An understanding to this effect between the two rivals is so natural, that we need not resort to the supposition of a secret agreement concluded between them through the mediation of Elpinikê, sister of Kimon, which Plutarch had read in some authors. The charms as well as the intrigues of Elpinikê appear to have figured conspicuously in the memoirs of Athenian biographers: they were employed by one party as a means of calumniating Kimon, by the other for discrediting Periklês.
[642] Thucyd. i, 112; Diodorus, xii, 13. Diodorus mentions the name of the general Anaxikrates. He affirms farther that Kimon lived not only to take Kitium and Mallus, but also to gain these two victories.
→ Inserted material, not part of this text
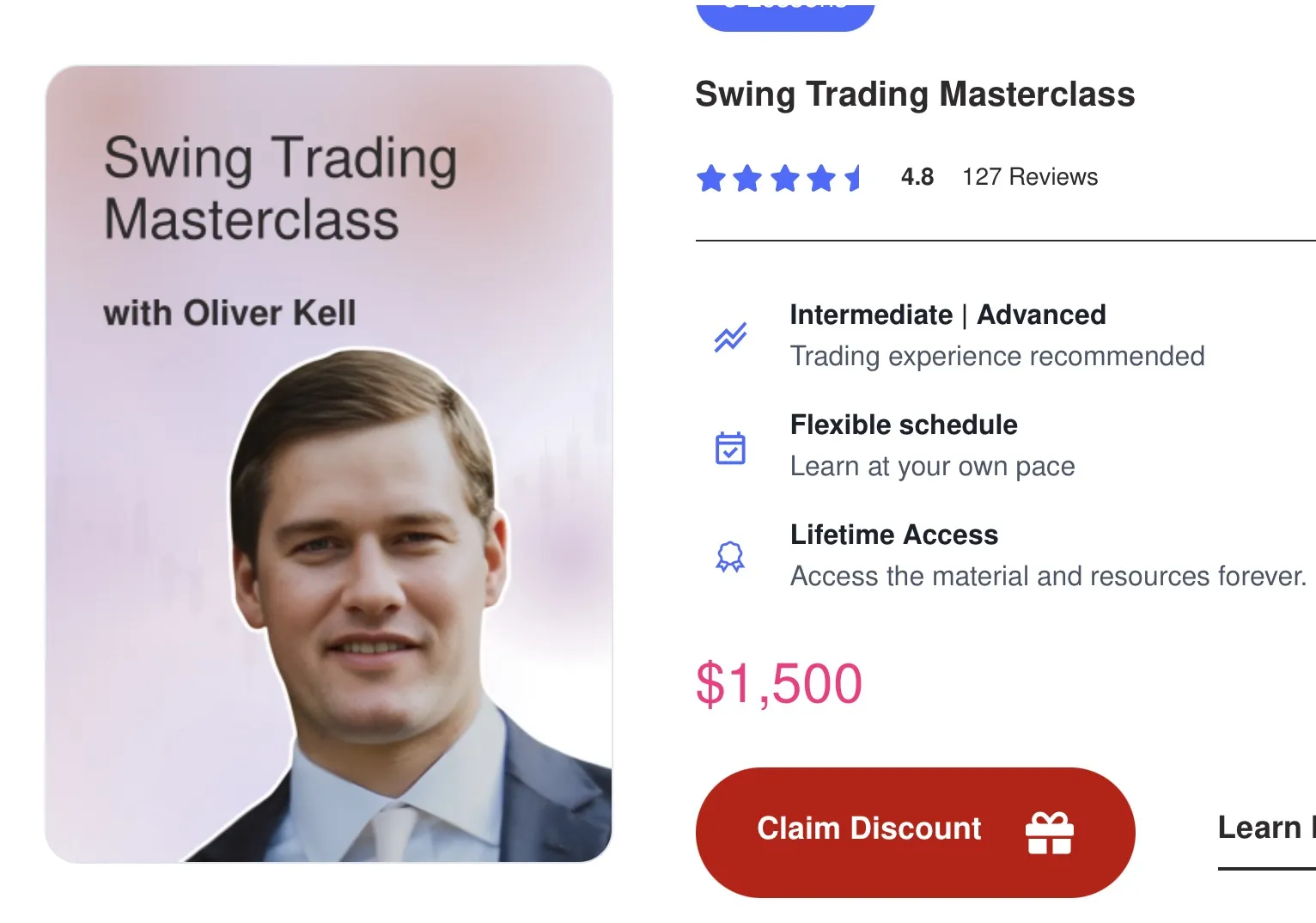Image resolution: width=1316 pixels, height=923 pixels.
Task: Click the Lifetime Access feature title
Action: tap(893, 535)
But the authority of Thucydidês, superior on every ground to Diodorus, is more particularly superior as to the death of Kimon, with whom he was connected by relationship.
[643] Herodot. vii, 151; Diodor. xii, 3, 4. Demosthenês (De False Legat. c. 77, p. 428, R: compare De Rhodior. Libert. c. 13, p. 199) speaks of this peace as τὴν ὑπὸ πάντων θρυλλουμένην εἰρήνεν. Compare Lykurgus, cont. Leokrat. c. 17, p. 187; Isokratês, Panegyr. c. 33, 34, p. 244; Areopagitic. c. 37, pp. 150, 229; Panathenaic, c. 20, p. 360.
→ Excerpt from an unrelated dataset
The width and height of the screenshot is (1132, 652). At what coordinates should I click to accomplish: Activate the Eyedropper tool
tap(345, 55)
The loose language of these orators makes it impossible to determine what was the precise limit in respect of vicinity to the coast. Isokratês is careless enough to talk of the river Halys as the boundary; Demosthenês states it as “a day’s course for a horse,”—which is probably larger than the truth.
The two boundaries marked by sea, on the other hand, are both clear and natural, in reference to the Athenian empire,—the Kyanean rocks at one end, Phasêlis, or the Chelidonian islands—there is no material distance between these two last-mentioned places—on the other.
Dahlmann, at the end of his Dissertation on the reality of this Kimonian peace, collects the various passages of authors wherein it is mentioned: among them are several out of the rhetor Aristeidês (Forschungen pp. 140-148).
[644] Thucyd. ii, 14.
[645] Thucyd. viii, 5, 6, 56. As this is a point on which very erroneous representations have been made by some learned critics, especially by Dahlmann and Manso (see the treatises cited in the subsequent [note 647]), I transcribe the passage of Thucydidês. He is speaking of the winter of B. C. 412, immediately succeeding the ruin of the Athenian army at Syracuse, and after redoubled exertions had been making—even some months before that ruin actually took place—to excite active hostile proceedings against Athens from every quarter (Thucyd. vii, 25): it being seen that there was a promising opportunity for striking a heavy blow at the Athenian power. The satrap Tissaphernes encouraged the Chians and Erythræans to revolt, sending an envoy along with them to Sparta with persuasions and promises of aid,—ἐπήγετο καὶ ὁ Τισσαφέρνης τοὺς Πελοποννησίους καὶ ὑπισχνεῖτο τροφὴν παρέξειν. Ὑπὸ βασιλέως γὰρ νεωστὶ ἐτύγχανε πεπραγμένος τοὺς ἐκ τῆς ἑαυτοῦ ἀρχῆς φόρους, οὓς δι’ Ἀθηναίους ἀπὸ τῶν Ἑλληνίδων πόλεων οὐ δυνάμενος πράσσεσθαι ἐπωφείλησε. Τούς τε οὖν φόρους μᾶλλον ἐνόμιζε κομιεῖσθαι, κακώσας τοὺς Ἀθηναίους, καὶ ἅμα βασιλεῖ ξυμμάχους Λακεδαιμονίους ποιήσειν, etc. In the next chapter, Thucydidês tells us that the satrap Pharnabazus wanted to obtain Lacedæmonian aid in the same manner as Tissaphernes, for his satrapy also, in order that he might detach the Greek cities from Athens, and be able to levy the tribute upon them. Two Greeks go to Sparta, sent by Pharnabazus, ὅπως ναῦς κομίσειαν ἐς τὸν Ἑλλήσποντον, καὶ αὐτὸς, εἰ δύναιτο ἅπερ ὁ Τισσαφέρνης προὐθυμεῖτο, τάς τε ἐν τῇ ἑαυτοῦ ἀρχῇ πόλεις Ἀθηναίων ἀποστήσειε διὰ τοὺς φόρους, καὶ ἀφ’ ἑαυτοῦ βασιλεῖ τὴν ξυμμαχίαν τῶν Λακεδαιμονίων ποιήσειε.